The sound of a triple tramp on the snow-patched road is all that is heard for a few moments; then, from its feast of carrion beside a rock, a great raven soars croaking up, up, up, high above the dale to where the sun still reigned. The sight of this swooping bird fills the shepherd with wrath.

‘Ay, thoo may croak,’ he says sadly, ‘but maybe we’ll be the better of thee in nesting-time.’ Then to us: ‘Those ravens are a nuisance. Every spring we have to go out nesting to keep down their numbers. They think little of attacking a weakly lamb and carrying it off among the rocks.

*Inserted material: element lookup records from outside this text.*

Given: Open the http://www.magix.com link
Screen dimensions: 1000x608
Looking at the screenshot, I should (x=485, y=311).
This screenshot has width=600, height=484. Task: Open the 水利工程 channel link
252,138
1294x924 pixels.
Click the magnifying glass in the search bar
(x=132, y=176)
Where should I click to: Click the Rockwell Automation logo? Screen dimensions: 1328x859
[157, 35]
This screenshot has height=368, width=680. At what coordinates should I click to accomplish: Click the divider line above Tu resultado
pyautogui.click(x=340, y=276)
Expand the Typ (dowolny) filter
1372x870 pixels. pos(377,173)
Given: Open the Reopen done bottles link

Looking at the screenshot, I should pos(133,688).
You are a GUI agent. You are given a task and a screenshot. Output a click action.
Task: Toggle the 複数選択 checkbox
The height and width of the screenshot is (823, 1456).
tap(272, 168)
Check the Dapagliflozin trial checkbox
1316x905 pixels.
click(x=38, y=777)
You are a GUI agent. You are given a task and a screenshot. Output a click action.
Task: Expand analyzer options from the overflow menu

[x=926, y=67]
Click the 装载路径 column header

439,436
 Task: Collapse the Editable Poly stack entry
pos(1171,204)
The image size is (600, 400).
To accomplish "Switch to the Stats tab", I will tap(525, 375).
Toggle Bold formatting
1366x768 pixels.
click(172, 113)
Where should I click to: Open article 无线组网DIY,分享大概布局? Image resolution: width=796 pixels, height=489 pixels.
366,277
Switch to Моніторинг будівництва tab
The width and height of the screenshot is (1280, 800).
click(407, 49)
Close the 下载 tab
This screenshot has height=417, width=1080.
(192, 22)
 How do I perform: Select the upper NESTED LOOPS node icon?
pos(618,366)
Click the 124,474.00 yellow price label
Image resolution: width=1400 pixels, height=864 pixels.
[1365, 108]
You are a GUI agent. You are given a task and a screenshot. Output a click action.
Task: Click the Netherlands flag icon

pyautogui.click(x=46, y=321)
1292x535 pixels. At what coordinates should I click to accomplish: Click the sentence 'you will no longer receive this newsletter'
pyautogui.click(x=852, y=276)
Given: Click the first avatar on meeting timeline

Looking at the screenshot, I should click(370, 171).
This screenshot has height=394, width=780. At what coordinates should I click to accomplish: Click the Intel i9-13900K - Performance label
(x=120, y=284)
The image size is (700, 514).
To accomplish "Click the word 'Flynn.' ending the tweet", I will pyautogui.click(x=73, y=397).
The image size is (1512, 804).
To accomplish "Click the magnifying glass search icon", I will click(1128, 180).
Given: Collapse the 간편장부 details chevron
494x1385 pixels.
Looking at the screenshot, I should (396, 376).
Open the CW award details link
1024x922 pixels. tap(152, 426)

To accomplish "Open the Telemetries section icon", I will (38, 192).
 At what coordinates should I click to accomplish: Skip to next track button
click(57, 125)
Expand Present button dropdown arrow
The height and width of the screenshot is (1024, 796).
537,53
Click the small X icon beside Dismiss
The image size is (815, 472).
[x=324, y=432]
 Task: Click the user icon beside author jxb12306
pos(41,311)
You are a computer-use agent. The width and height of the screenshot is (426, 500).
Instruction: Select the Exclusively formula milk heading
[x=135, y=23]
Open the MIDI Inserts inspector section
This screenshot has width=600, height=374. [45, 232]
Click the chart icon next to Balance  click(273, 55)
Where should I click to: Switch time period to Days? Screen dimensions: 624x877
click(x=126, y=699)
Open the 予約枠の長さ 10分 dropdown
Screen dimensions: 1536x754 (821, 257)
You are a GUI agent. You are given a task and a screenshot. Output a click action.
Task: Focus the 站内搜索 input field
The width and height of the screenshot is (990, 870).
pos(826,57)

‘I remember well one day we went after some ravens in Goat Scaur front. Four shepherds joined me and we took plenty of ropes. Getting opposite where I thought the nest was, we descended the cliff as far as there was foothold. On the last ledge a gavelock [crowbar] was fixed to let out the rope by; then, tying a noose round my body, I stepped and downward. I could hear the old bird croaking away beneath. My mates kept letting the rope come slowly, and, of course, I went down with equal speed. At last, when I should think some fifty feet of rope had been let out, I stopped on a narrow ledge.